#### Work instruction:
Please say how many lines in the records below contain the word "computer". Give only the number.

═══ Data for processing

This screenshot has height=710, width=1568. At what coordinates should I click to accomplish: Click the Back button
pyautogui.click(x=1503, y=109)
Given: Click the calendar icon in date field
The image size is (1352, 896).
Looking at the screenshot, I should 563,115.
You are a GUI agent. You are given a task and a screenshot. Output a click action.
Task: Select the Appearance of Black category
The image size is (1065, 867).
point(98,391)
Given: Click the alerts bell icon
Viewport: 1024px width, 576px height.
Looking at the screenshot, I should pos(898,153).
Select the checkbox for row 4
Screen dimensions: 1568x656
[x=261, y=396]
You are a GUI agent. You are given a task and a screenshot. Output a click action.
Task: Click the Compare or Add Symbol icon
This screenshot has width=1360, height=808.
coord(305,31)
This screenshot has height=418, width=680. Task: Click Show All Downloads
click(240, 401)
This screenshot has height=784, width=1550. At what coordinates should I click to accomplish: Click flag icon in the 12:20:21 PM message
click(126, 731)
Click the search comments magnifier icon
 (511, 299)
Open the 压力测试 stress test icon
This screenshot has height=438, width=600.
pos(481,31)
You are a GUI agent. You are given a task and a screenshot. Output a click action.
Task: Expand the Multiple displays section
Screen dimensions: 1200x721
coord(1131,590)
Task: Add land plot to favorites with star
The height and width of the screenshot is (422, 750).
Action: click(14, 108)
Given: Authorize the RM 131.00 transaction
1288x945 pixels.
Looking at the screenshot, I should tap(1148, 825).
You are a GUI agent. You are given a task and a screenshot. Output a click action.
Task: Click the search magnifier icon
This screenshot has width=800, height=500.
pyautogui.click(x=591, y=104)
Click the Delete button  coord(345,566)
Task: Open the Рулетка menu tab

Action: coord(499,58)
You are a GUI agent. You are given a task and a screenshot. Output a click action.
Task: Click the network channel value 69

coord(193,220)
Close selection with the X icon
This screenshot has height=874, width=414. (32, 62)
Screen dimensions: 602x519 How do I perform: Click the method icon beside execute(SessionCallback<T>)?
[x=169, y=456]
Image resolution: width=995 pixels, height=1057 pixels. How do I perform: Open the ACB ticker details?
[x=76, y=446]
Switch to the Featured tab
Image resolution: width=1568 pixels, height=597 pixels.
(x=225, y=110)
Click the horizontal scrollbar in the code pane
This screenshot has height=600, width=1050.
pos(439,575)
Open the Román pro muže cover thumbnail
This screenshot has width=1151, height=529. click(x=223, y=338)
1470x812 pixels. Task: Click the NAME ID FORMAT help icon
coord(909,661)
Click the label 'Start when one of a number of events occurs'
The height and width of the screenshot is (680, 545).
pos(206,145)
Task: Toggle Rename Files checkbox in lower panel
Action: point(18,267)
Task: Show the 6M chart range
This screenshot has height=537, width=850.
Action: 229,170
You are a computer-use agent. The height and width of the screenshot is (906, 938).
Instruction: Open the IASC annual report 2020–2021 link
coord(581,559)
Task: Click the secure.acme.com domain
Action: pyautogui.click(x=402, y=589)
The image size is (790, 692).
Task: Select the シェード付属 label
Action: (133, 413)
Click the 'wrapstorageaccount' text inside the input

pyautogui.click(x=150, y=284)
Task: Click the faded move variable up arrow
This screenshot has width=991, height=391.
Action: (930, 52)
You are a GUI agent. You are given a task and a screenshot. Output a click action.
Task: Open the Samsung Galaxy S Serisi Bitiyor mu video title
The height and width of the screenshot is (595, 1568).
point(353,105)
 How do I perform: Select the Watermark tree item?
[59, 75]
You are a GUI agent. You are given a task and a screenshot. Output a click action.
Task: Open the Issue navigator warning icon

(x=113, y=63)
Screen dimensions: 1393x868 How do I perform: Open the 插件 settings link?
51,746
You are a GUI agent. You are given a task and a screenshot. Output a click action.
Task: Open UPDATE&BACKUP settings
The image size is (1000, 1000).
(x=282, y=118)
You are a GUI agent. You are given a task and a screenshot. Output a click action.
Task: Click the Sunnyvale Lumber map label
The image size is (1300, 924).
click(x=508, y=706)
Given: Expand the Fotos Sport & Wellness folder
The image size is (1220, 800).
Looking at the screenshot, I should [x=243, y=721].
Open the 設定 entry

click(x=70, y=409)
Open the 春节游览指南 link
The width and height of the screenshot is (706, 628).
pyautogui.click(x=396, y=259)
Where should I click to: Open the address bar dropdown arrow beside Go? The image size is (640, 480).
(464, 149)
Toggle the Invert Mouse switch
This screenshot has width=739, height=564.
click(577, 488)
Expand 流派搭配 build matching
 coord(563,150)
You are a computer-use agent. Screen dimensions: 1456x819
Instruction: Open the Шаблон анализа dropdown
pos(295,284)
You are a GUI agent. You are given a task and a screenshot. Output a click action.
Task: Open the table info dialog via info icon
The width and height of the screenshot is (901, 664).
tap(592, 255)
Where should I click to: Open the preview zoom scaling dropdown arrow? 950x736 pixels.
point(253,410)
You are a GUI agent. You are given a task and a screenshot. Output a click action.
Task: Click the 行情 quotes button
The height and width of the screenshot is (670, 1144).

══════

#### Task result:
2